On Thursday, social entertainment platform TaTaTu revealed that it recently raised USD 575 million in a private sale of its token TTU, according to CoinDesk, making it the third largest initial coin offering (ICO) ever. Founded by 30-year old Italian film producer Andrea Iervolino, the startup aims to build a content distribution platform that rewards both producers and viewers with TTU tokens for their engagement with the site, funded by advertising proceeds.
Although far from the first blockchain startup to reimagine the economic model of video entertainment (VideoCoin and Viewly are just two of the project’s competitors), TaTaTu claims a couple of advantages over other content platforms: star power and big-ticket investors.
Whether Iervolino’s platform lives up to any of its enormous marketing (he aims for a billion users in six years, which would eclipse Facebook’s growth rate), he will have succeeded in at least joining eager money with famous names. How else to explain the massive ICO for this relatively undifferentiated project?
In an inversion of Netflix’s infrastructure-first model, TaTaTu is launching primarily as a film studio. A number of projects have already been greenlit and attached to impressive names like Antonio Banderas, Alec Baldwin, and Mira Sorvino, according to The Hollywood Reporter. Not all the name dropping makes sense, however. One baffling project is to be a documentary about Jeremy Renner recording the soundtrack for an animated movie he is also producing for TaTaTu, according to a blog post.

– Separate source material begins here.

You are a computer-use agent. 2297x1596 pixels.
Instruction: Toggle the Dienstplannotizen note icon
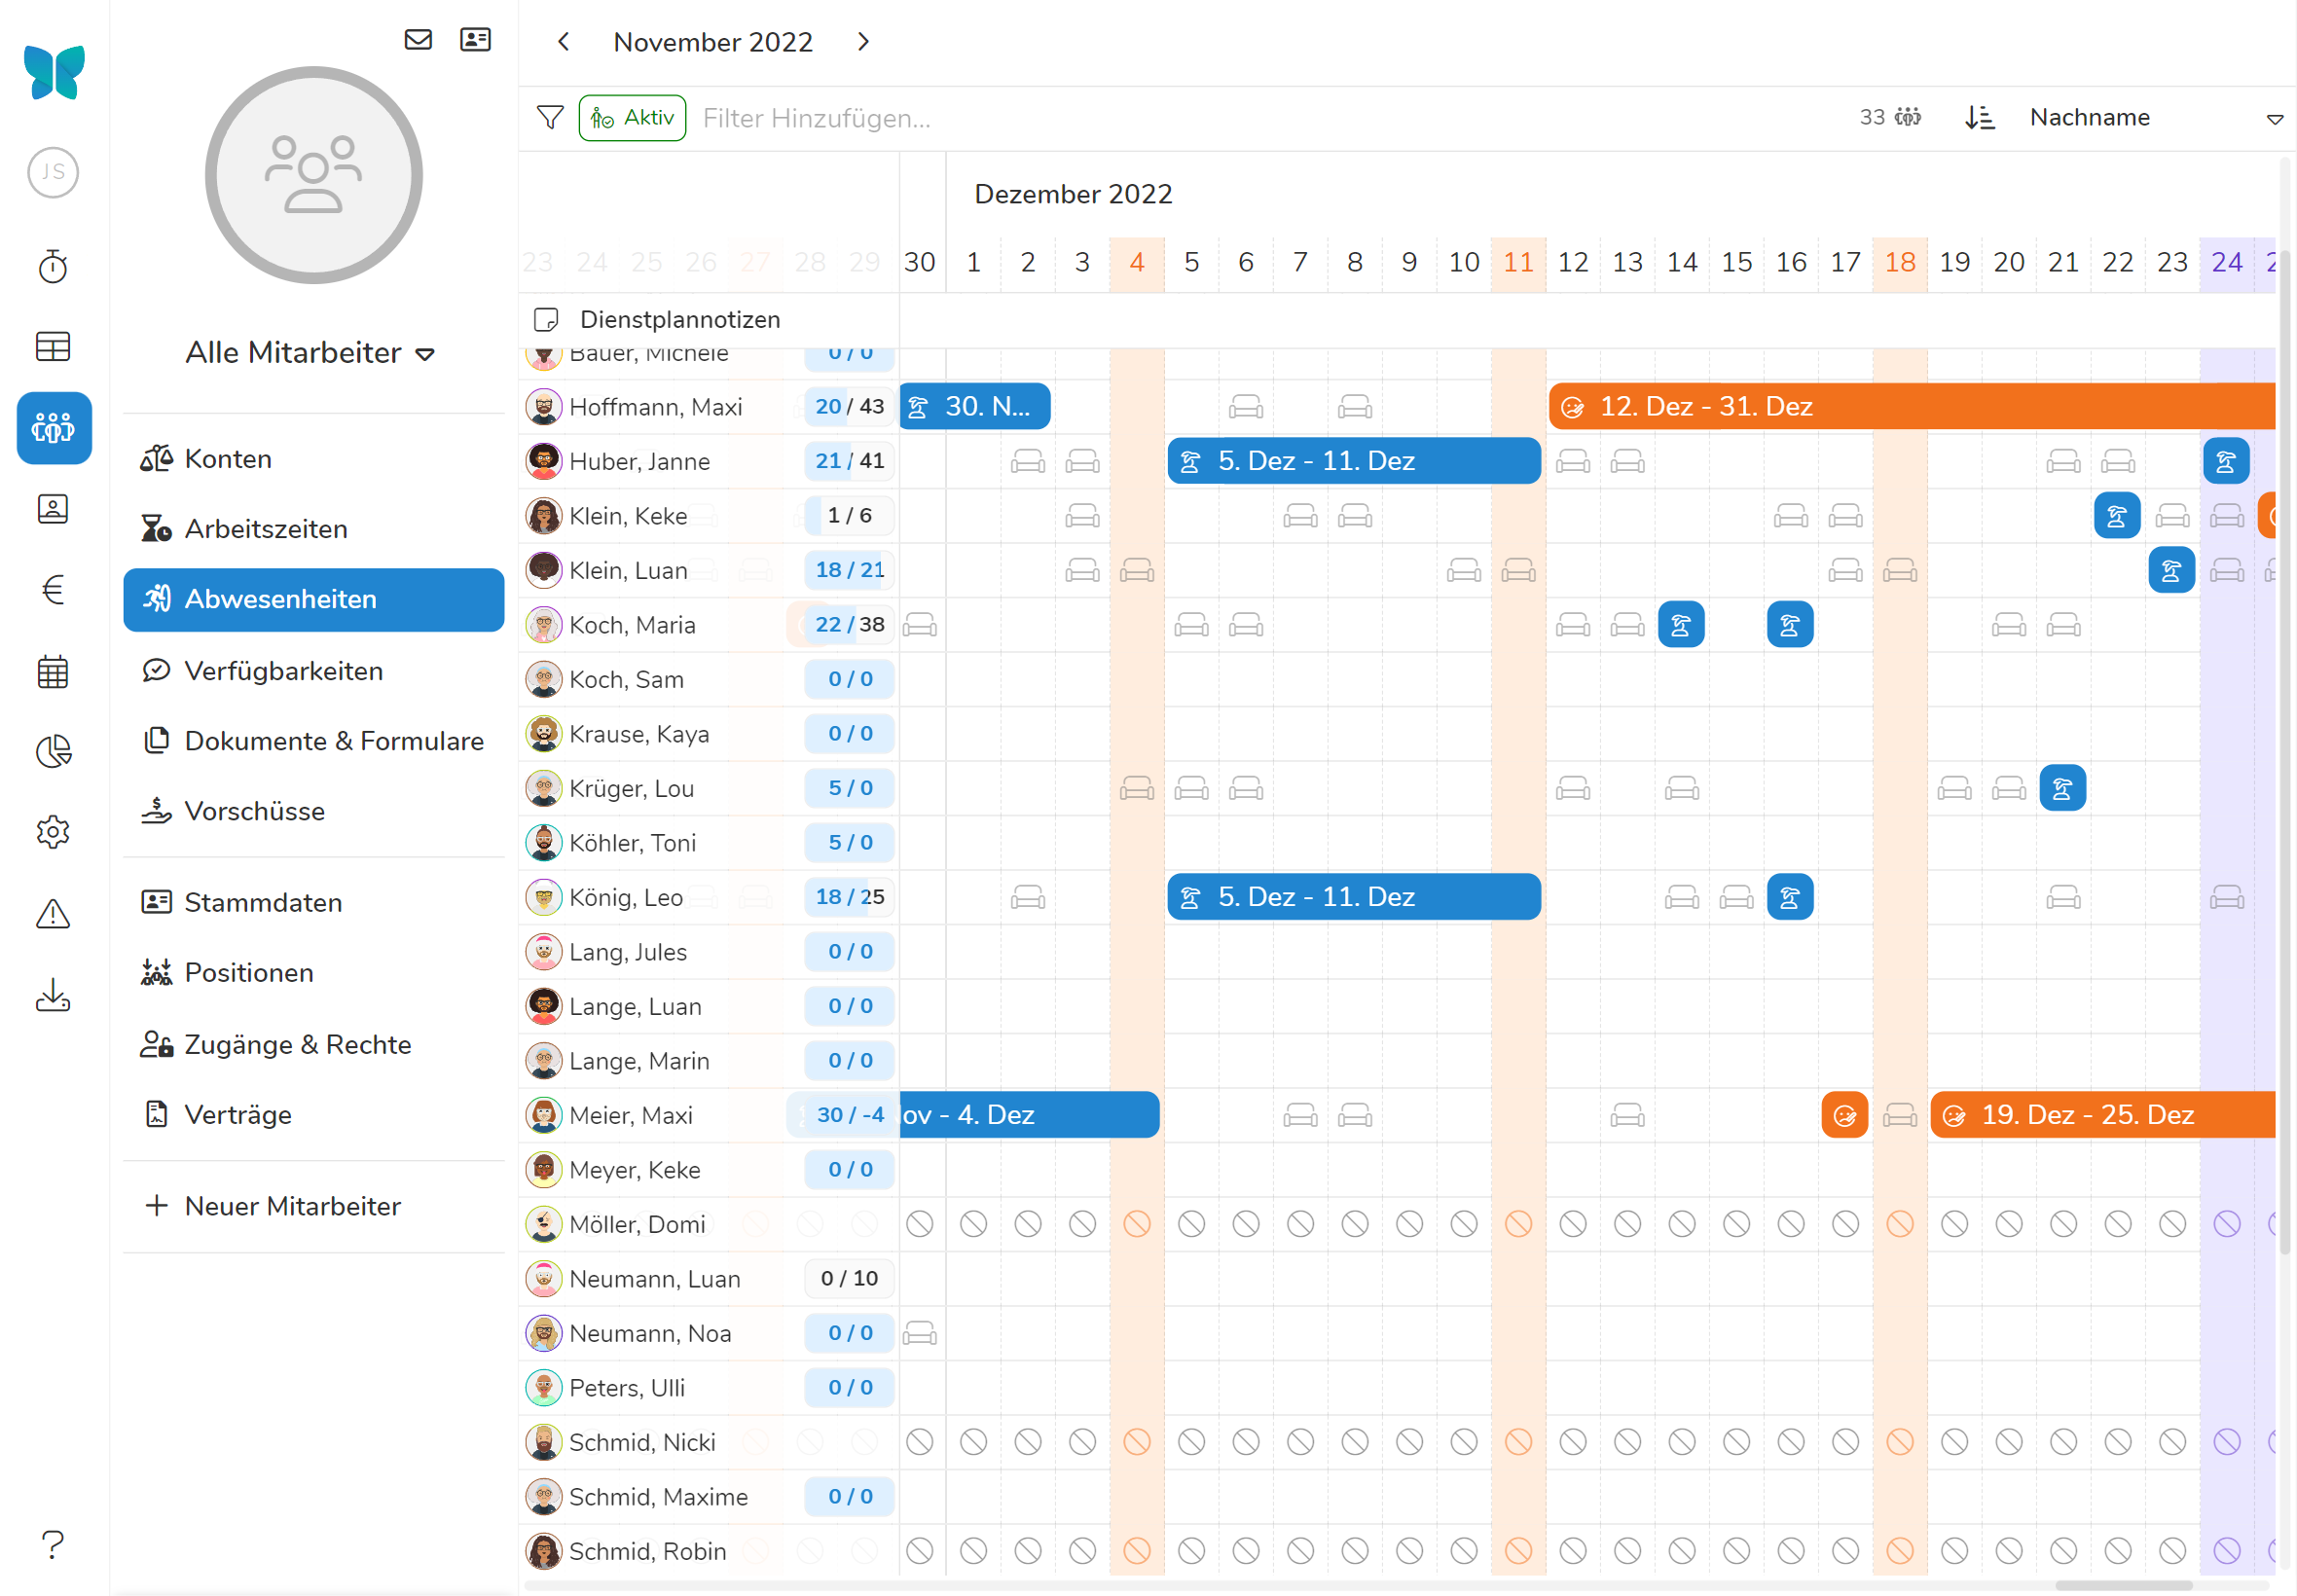pyautogui.click(x=546, y=320)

Regardless of whether that project can find an audience, Iervolino’s decision to develop content concurrently with the product is a gamble on his ability to generate buzz. The company has nowhere close to the USD 8 billion Netflix spends annually to develop original content, but if one project catches on and drives signups, more investment could follow.
Ultimately, TaTaTu’s appeal does seem to hinge on the founder himself. After building up some early-career success in Italian cinema and relentless self-promotion on social media, Iervolino has earned himself a few European film accolades and an Instagram account brimming with famous faces. In a coincidence worth noting, the news of his massive ICO dropped the same day as paparazzi coverage of him with Selena Gomez in Rome. The company’s announcements tie its prospects directly to its founder’s taste and influence; his biography forms half of the press release announcing the creation of the company.
The tabloid speculation might not be relevant if the crowd investing in the idea didn’t seem to be the sort of investors interested in pedigree over substance. Instead of putting TaTaTu’s currency, TTU, up for a crowdsale. Iervolino got all the backing he needed from a small coterie of extremely wealthy scions; TaTaTu’s investors are a veritable who’s who of hereditary wealth: Carlos Slim’s son, a Bacardi rum heiress, Prince Felix of Luxembourg, and more. Investor Allan Cassis’ company, Lvna Capital, which invested in VideoCoin, did not invest in TaTaTu. But his family did.
To be sure, TaTaTu as a concept has potential. If the alpha test indeed hit 200,000 users in two hours, as the company claims, an audience could be waiting to propel the platform onward. But TaTaTu has to sell the idea to advertisers and build a highly scalable platform too, and, if they have time left over, begin producing the limitless “360-degree entertainment” they’ve promised to seed the network.
Iervolino has sold himself as an emergent media impresario to some rarefied company. Whether he’s able to sell the platform to the blockchain-savvy market — and deliver better than the raft of competitors already ahead of him — is the USD 575 million question.